Это было лежбище холостяка из «Сумеречной зоны», обитель призраков в мире четвертого измерения, какую вам удастся увидеть только в мистических фильмах. Жилище, которое указывало, что принадлежит богатому мужчине, не уточняя, что он за человек. Выдержанная в черно-белой гамме обстановка заставляла вспомнить знаменитую «модель Т»
[13]
Генри Форда, у которой кузов «может быть любого цвета, если этот цвет — черный». Сотни оттенков черного, чуточку серого, обилие стекла и хрома. Стены, напоминающие своим серо-стальным цветом борт крейсера, были испещрены абстрактными изображениями неопределенного цвета и смысла. Безукоризненной чистотой сиял и единственный признак жизни, если можно его так назвать, — номер «Файненшлт таймс» с острым как бритва, словно проутюженным сгибом, аккуратно сложенный на уголке стеклянного кофейного столика. Нет, это не было лежбище холостяка. Конспиративная квартира военной разведки, предназначенная для секретных переговоров и совещаний, обставленная не хватающими с неба звезд декораторами из «Сикрет сервис», — вот так правильней. Да-да, они существуют, и хотя название их должности звучит для военно-разведывательного мачо не бог весть как, но они-то именуют себя «инженерами камуфляжа» и пытаются забыть, что их сочли слишком серыми, слишком бескрылыми, слишком заурядными для службы в спецподразделениях ВВС. Думаю, об этом уже можно рассказать, не создавая угрозы для национальной безопасности.
Даже Ультра выглядел несколько смущенным из-за такой хирургической стерильности.
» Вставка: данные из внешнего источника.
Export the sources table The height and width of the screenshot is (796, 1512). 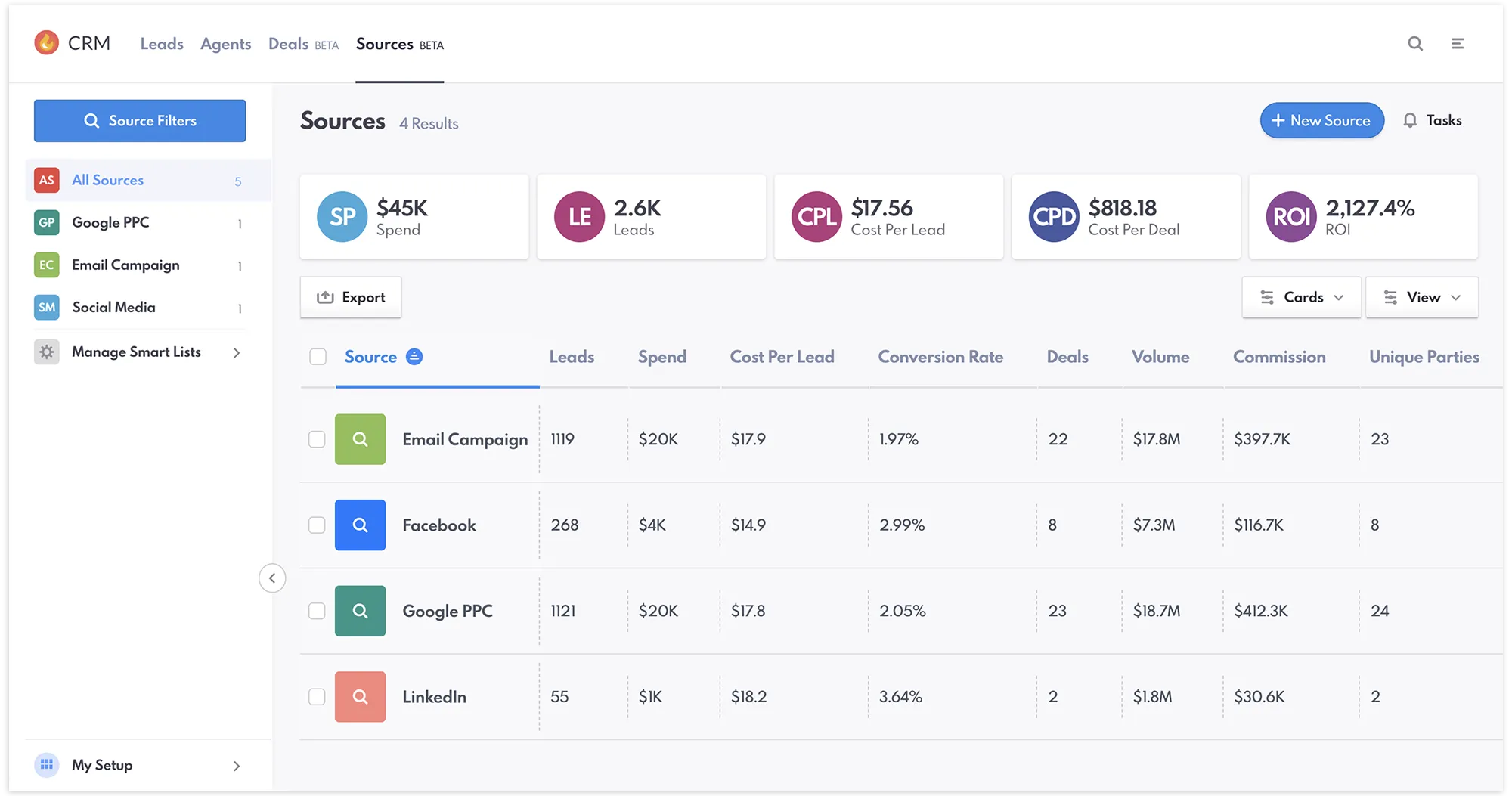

— Извините за беспорядок, — попытался как можно ироничнее сказать он.
Просто смешно.
— Слишком усердная домработница, — продолжал он, но Миранда застыла в разочарованном изумлении. Ни одна вещь здесь не выглядела так, будто бы к ней вообще хоть кто-то прикасался.
— Наверное, вы ей переплачиваете, — откликнулась она, проводя пальцем по черному мрамору буфетной полки, где пыли было не больше, чем снега на Таити.
— Хотите выпить? — спросил Фердинанд, озираясь и мучительно вспоминая, где тут кухня.
— Пожалуй, мне бы надо, вы же помните, переодеться. В этом пальто становится слишком жарко.
— Да-да, конечно. Моя спальня вон там, — он неопределенно помахал рукой, указав как минимум на три двери, — не стесняйтесь, возьмите из гардероба все, что захотите.
Миранду это еще больше огорчило. Если он не задумываясь подпускает ее к своей спальне и гардеробу, явно он не прячет там свои скелеты. Очевидно, он с большим хитроумием бережет свои тайны, или, еще того хуже, у него их просто нет. К чему же они придут, если из двоих только ей одной хочется скрывать все в своей нынешней и прошлой жизни и за все, что было, оправдываться? Забавно, он не остановил ее, когда она вместо двери в спальню открыла стенной шкаф, где стеной были сложены стерильно чистые спортивные костюмы и кроссовки; стена эта рухнула, точно Берлинская.